Todos os países que apoiam a suspensão das patentes das vacinas contra covid-19 entenderam que, quanto mais tempo levar para uma quantidade significativa da população mundial ser vacinada, mais tempo poderá durar essa pandemia, com todas as suas trágicas consequências humanas e econômicas.
Os governos desses países entenderam que enquanto houver um único país sequer em que a pandemia ainda esteja descontrolada, nesse lugar podem surgir novas variantes do coronavirus, mais letais ou mais contagiosas, e a partir dele, iniciar um novo ciclo de contaminação mundial, ainda mais devastador.
A única maneira de lidar com esse risco, de vencer a guerra contra o vírus, é utilizando toda a capacidade instalada mundial para se produzir vacinas. E a maneira mais rápida de se conseguir isso é através da suspensão das patentes.

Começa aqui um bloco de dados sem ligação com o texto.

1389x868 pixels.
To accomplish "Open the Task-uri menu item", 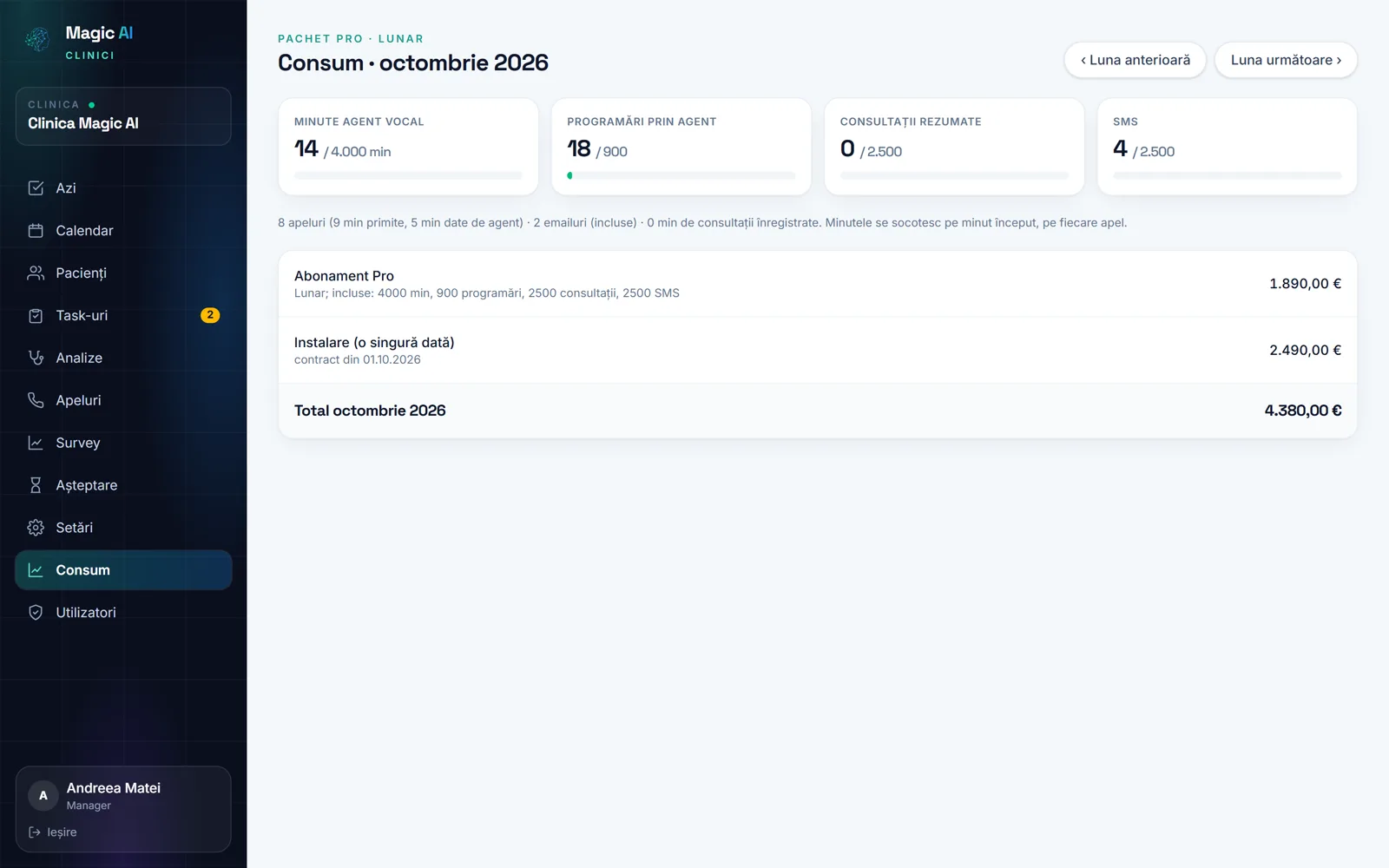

A comparação com Roosevelt se faz porque, 80 anos atrás, em 1941, os Estados Unidos ainda não haviam entrado na Segunda Guerra Mundial, mas Roosevelt percebia o tamanho da ameaça que a Alemanha Nazista e o Japão Imperial representavam. E forneceu por empréstimo para o Reino Unido, França Livre, União Soviética e outros países aliados que enfrentavam o Eixo nos campos de batalha, armas e suprimentos, no programa que entrou para a história pelo nome de Lend-Lease.
As condições do Lend-Lease dificilmente poderiam ser consideradas “de mercado”, mas foi a maneira encontrada para se lidar com a ameaça existencial que se apresentava naquela época.

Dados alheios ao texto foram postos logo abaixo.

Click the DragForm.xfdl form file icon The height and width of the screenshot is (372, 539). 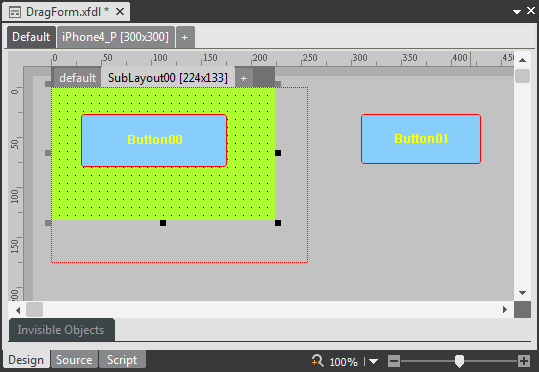(x=15, y=12)
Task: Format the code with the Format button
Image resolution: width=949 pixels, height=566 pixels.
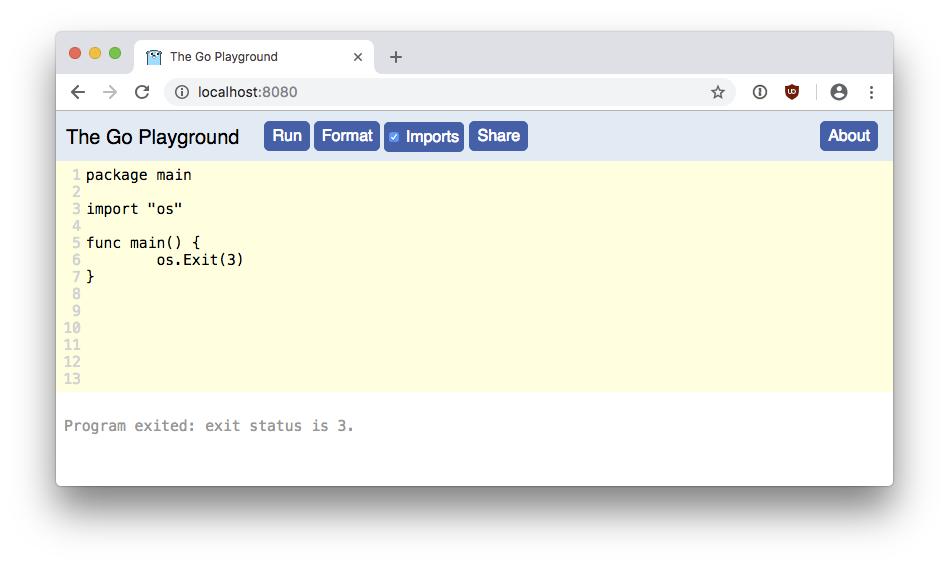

Saindo dos Estados Unidos de 1941 e voltando ao Brasil de 2021, em outra situação a preocupação do Brasil com a proteção do investimento privado e da propriedade intelectual seria digna de aplausos.

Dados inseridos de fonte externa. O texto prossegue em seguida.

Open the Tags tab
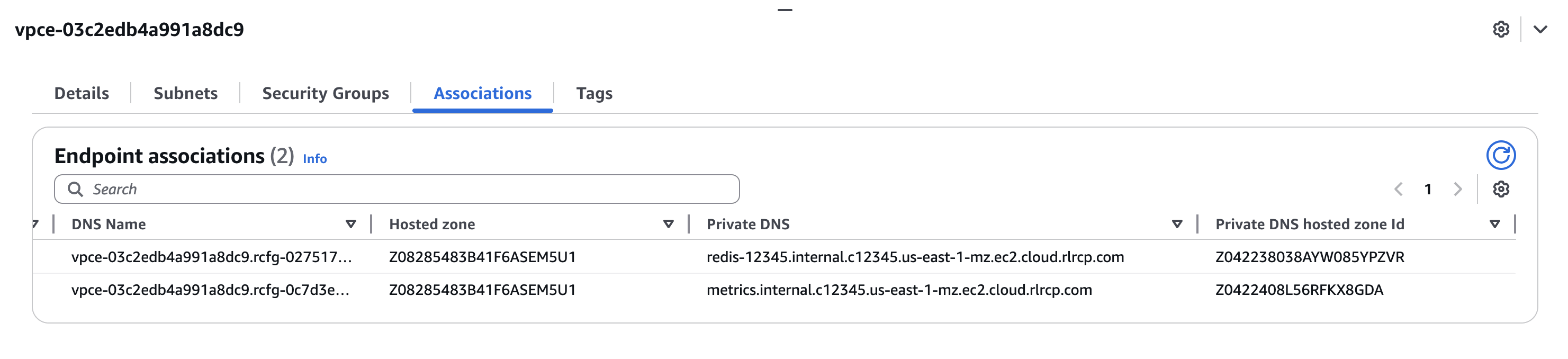1568x359 pixels. tap(594, 93)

Característica das democracias mais avançadas, essa proteção é um marco civilizacional que garante a indivíduos, famílias e empresas a possibilidade de ter um mínimo de previsibilidade do futuro. E credenciaria o Brasil a receber os investimentos externos de que tanto precisamos.
Mas quando entendemos que pandemia é a ameaça existencial dos dias atuais, não somente à vida humana, mas às próprias empresas e economias que, em uma situação normal, se beneficiam enormemente da proteção à propriedade intelectual, esse se torna um princípio nobre e valioso, que deve ficar em segundo plano em prol de um bem maior.
E não custa lembrar que para o Brasil, essa é uma questão meramente retórica, porque não temos, até o momento, vacinas desenvolvidas por laboratórios brasileiros, cujos interesses seriam válido e correto o governo brasileiro defender em um contexto de realpolitik.
Por outro lado, os laboratórios que desenvolveram as vacinas disponíveis até o momento têm suas sedes, e suas fábricas, nos Estados Unidos, China, Índia e União Europeia, que estão se posicionando a favor da suspensão das patentes. Fica a observação, para reflexão.